→ **Task details**
Determine how many lines of the records below contain the string "Choose", treating uppercase and lowercase as distinct. Reply with the number alone.

→ **Data for this task**
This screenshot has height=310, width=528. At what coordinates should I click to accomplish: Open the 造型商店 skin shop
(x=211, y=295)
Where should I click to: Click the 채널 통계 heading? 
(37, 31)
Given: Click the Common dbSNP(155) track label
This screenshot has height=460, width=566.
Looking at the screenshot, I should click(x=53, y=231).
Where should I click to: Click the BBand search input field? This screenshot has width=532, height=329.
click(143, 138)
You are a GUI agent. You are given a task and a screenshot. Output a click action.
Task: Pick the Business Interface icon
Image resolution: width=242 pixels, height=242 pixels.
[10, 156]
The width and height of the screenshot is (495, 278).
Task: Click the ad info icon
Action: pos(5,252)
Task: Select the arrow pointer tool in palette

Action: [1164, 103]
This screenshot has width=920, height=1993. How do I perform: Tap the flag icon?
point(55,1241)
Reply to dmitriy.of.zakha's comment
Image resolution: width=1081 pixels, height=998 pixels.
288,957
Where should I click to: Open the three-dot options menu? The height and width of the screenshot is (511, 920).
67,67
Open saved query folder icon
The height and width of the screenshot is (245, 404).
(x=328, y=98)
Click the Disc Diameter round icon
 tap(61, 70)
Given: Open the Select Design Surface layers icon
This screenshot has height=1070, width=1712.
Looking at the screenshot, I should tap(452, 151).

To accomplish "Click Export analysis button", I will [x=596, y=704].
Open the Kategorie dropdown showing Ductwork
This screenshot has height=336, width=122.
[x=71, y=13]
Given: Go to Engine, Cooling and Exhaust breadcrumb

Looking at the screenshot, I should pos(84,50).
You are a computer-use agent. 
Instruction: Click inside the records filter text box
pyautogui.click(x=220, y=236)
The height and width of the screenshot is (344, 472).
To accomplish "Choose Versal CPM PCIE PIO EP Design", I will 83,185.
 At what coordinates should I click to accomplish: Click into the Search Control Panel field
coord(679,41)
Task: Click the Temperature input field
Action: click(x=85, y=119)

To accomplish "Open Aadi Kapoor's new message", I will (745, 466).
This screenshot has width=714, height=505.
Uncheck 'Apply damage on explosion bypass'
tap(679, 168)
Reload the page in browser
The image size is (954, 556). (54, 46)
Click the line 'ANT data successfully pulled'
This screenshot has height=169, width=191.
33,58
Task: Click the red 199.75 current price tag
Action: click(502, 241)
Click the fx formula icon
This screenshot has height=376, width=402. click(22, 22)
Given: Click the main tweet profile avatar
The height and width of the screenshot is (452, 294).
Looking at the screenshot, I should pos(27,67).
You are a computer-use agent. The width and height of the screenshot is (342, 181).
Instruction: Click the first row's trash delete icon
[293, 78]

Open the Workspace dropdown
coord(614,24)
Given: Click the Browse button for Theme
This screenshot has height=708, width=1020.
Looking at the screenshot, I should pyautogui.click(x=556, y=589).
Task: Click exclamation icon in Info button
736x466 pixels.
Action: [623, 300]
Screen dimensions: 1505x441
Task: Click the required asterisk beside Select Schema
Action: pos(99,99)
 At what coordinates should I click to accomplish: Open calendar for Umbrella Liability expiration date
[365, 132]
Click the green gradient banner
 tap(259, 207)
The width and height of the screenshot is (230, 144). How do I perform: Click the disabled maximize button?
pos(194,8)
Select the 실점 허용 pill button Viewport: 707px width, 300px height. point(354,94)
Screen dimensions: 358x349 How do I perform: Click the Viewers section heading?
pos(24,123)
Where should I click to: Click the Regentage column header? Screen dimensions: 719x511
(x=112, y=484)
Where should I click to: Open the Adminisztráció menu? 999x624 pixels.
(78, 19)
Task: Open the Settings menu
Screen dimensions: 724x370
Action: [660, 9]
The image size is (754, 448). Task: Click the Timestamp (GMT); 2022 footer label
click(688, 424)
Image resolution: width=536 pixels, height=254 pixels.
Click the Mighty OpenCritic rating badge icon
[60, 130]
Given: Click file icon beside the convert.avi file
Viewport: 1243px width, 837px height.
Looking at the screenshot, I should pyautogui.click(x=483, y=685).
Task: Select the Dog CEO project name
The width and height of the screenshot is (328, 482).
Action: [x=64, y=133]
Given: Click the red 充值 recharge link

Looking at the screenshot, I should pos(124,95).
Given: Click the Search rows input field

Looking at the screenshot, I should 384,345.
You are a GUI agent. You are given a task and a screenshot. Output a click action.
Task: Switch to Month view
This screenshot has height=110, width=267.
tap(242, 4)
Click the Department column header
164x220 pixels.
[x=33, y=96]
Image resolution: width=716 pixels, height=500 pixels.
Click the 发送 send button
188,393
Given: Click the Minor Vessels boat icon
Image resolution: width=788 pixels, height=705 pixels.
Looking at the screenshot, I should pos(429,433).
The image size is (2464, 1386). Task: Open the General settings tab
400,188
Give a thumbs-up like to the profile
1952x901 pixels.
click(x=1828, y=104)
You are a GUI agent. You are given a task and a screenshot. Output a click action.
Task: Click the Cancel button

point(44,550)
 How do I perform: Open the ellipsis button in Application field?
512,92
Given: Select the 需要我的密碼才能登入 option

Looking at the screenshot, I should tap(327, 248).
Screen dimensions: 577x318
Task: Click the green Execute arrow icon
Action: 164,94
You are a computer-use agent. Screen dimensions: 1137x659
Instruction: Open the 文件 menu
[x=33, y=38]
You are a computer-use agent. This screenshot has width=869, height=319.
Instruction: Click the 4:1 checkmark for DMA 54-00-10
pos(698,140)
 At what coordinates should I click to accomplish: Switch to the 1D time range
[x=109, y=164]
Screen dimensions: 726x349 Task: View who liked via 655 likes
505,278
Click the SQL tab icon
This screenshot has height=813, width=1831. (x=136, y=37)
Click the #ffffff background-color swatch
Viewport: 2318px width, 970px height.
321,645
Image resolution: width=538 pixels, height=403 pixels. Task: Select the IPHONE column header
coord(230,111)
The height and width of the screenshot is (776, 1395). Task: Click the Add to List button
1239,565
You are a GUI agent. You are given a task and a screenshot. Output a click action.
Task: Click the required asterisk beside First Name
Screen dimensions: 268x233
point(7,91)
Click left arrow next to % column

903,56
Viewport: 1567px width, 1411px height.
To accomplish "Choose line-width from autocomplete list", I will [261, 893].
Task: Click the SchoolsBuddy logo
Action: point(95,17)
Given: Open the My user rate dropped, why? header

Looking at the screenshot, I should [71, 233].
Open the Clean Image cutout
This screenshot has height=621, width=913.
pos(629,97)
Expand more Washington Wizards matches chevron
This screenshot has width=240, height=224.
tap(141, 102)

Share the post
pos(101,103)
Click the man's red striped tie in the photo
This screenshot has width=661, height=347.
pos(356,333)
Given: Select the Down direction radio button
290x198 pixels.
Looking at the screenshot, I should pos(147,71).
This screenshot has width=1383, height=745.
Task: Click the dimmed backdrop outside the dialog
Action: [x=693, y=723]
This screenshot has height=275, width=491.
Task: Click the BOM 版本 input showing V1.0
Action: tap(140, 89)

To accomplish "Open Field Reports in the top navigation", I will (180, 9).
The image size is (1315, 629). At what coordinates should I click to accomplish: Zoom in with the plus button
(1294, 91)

→ **Worked solution**
2